Find the eq for tan and normal lines at point (a,a)
x^3-axy+3ay^2 = 3a^3

Answer 1

x^3-axy+3ay^2 = 3a^3
take the derivative with respect to x

3x^2 -axy'- ay +6ay y' =0
then y'(-ax+6ay)

Answer 2

For some reason, lolitabellabella didn't complete her answer.
Here's her beginning:
x^3-axy+3ay^2 = 3a^3
take the derivative with respect to x

3x^2 -axy'- ay +6ay y' =0

(I deleted her last line, which was not complete.)

Here's the rest:
then y'( -ax + 6ay) = -3x^2 + ay
so y' = (-3x^2 + ay) / ( -ax + 6ay)

At the point (a,a), y' = ( -3a^2 + a^2) / ( -a^2 + 6a^2)

You should be able to cancel the a^2's in the numerator and denominator and reduce that to a simple number for y'. That's the slope.

The equation for the tangent line has that slope and passes through (a,a). You should be able to write the equation for the tangent line.

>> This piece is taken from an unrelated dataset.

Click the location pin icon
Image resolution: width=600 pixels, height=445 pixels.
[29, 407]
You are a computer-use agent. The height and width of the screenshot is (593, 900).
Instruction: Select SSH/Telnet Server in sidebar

The normal is, of course, perpendicular to the tangent. You can find it's slope by taking the inverse of the tangent's slope and changing the sign. (Example: If tangent's slope is -2, then normal line's slope is -1/(-2) = 0.5)

So now you can calculate the slope of the normal line, and you know that the line passes through (a,a). You should be able to write the equation for the line with the desired slope that passes through that point.

Good luck!

Answer 3

So it type of sounds like you're off to a commence. a classic line is perpendicular to a tangent line. So locate the tangent slope first, and then use that to locate the conventional slope through dividing -a million through the tangent slope. Use the chain and ability regulations to locate the by-product of that function. y(x) = (x^2 - a million)^(a million/3) y'(x) = (a million/3)(2x)(x^2 - a million)^(-2/3) y'(3) = a million/2 it quite is the slope of the tangent line. The slope of the conventional line is -a million/(a million/2) = -2 Write an equation in the point slope sort to finish the challenge.